# [Work instructions]
For the listing that follows, give again exactly the lines from the one with "For every named" to the one with "[Открыть меню] (627, 28)", including both.

# [Data shown]
* * *

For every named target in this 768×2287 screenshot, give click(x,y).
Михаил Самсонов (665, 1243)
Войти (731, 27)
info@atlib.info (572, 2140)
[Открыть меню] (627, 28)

* * *

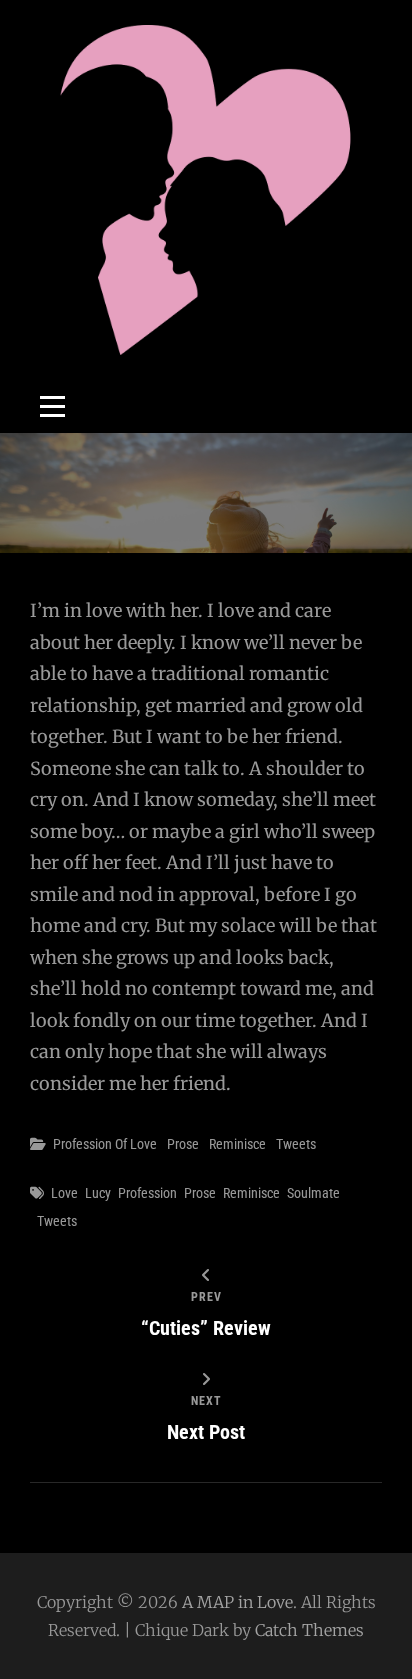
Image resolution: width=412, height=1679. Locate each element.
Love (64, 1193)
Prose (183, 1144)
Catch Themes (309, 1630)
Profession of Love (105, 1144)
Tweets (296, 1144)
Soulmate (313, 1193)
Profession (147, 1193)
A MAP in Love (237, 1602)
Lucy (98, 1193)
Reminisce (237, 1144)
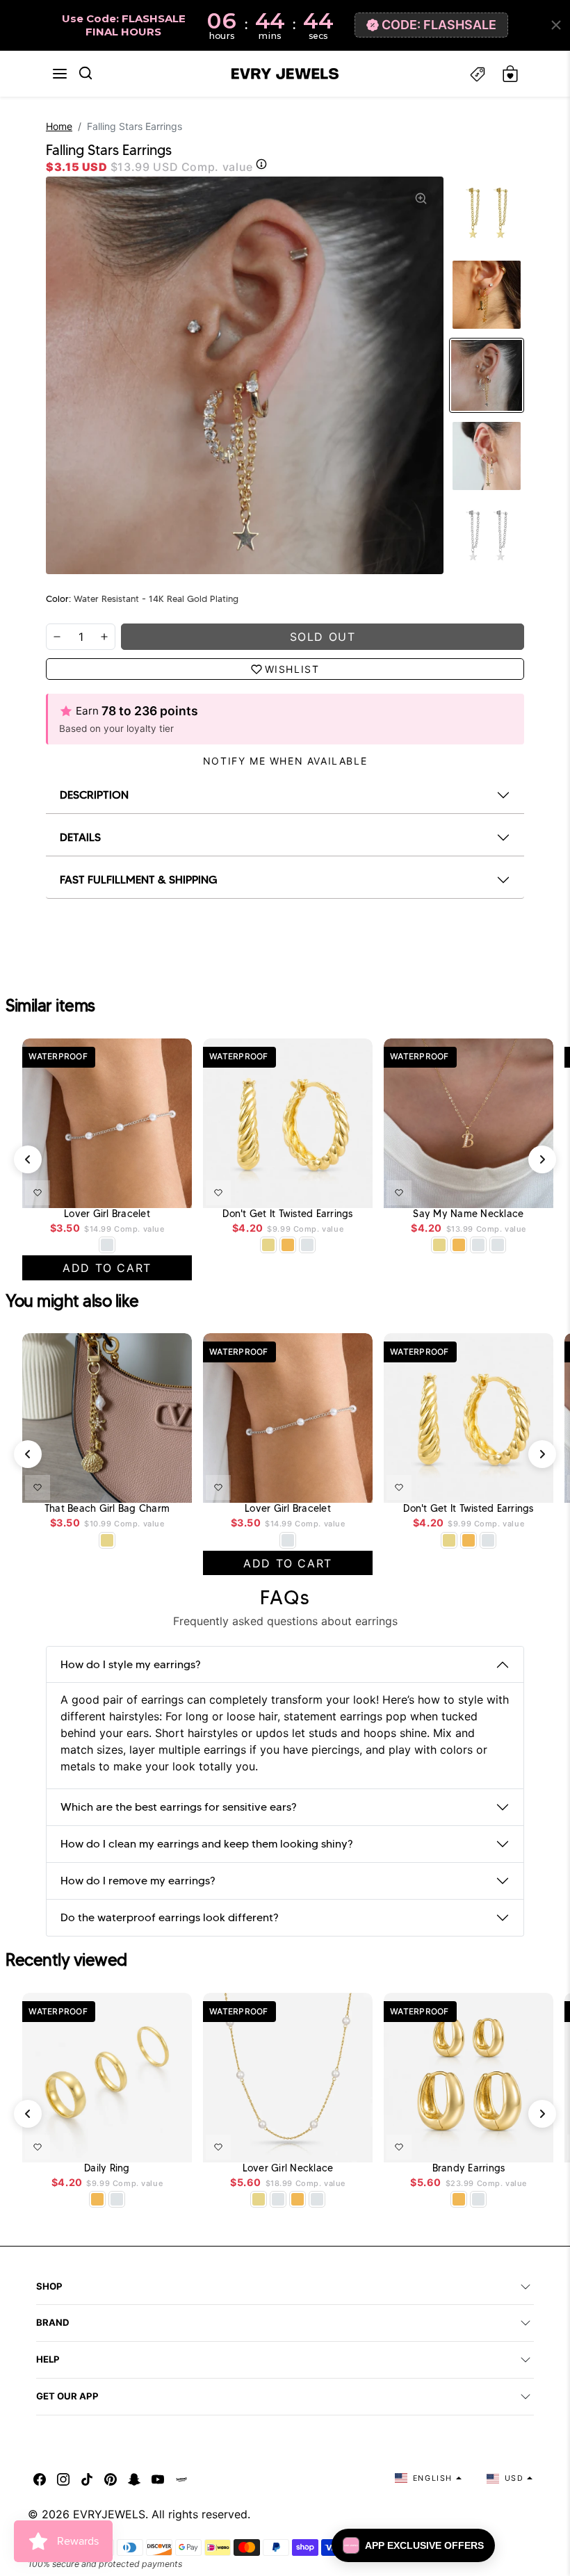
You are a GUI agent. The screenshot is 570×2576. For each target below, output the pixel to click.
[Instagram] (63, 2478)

* * *

# [Solution]
For every named target in this 768×2287 screenshot, give click(x,y).
Михаил Самсонов (665, 1243)
Войти (731, 27)
info@atlib.info (572, 2140)
[Открыть меню] (627, 28)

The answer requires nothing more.